En effet, Hegel démontre bien qu’une fois maître, l’individu devient passif, inactif. « il abandonne le côté de l’indépendance de la chose à l’esclave qui l’élabore » l 24.Un problème se pose tout de même, celui de l’égalité car Hegel a prouvé que chacun à sa manière domine l’autre mais que tout deux sont « dépendants » l 23 à la « chose » l 23.Il y a donc bien une domination mais celle-ci semble ni être dûe à celle de l’esclave sur son maître ni à celle du maître sur son esclave. Si l’on « synthétise » l 4 bien cette thèse, c’est la chose ou choséité qui est dominatrice. En effet, elle domine autant l’esclave que le maître.
Une question se pose alors : pouvons nous être dominés par une chose non consciente, matérielle ? Avons-nous forcément besoin d’une conscience pour dominer ?

 

 

En conclusion, nous avons pu constater que chacun cherche à obtenir de l’autre l’assurance qu’il représente en quelque sorte en absolu de liberté, une personne singulière et autonome. Or c’est bien d’une autre conscience que je peux obtenir l’estime, l’admiration et par conséquent la reconnaissance de mon statut de sujet. Mais, comme ce processus est réciproque, cela tourne en « lutte à mort » des consciences, c’est-à-dire jusqu’au défi des lois, de la vie, de l’autorité. Chacun voulant prouver à l’autre qu’il est sujet autonome et libre de toute contrainte. Les notions de « maître » et « d’esclave » n’ont donc plus forcément de sens ou au contraire ont le même sens.
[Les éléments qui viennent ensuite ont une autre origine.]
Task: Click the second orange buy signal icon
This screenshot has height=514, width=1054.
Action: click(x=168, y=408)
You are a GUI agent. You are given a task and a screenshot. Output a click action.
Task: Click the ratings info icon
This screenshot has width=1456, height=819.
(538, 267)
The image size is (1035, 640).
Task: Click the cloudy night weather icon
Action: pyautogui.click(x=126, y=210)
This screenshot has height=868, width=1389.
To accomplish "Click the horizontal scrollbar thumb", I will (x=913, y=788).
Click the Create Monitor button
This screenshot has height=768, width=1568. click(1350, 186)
Il s’agit du sens d’être dominé par une domination inattendue, celle de la chose, de l’objet du désir et de jouissance ; celle-ci représente finalement leur raison de vivre et Hegel a prouvé qu’autant le maître que l’esclave est dépendant de cette chose.
Si l’on va plus loin dans cette réflexion, est-ce que nous dépendons alors de toutes les choses matérielles qui nous entourent ? Qu’en est-il alors des réseaux sociaux qui sont pourtant des « choses » immatérielles et dont les hommes semblent fortement dépendre ?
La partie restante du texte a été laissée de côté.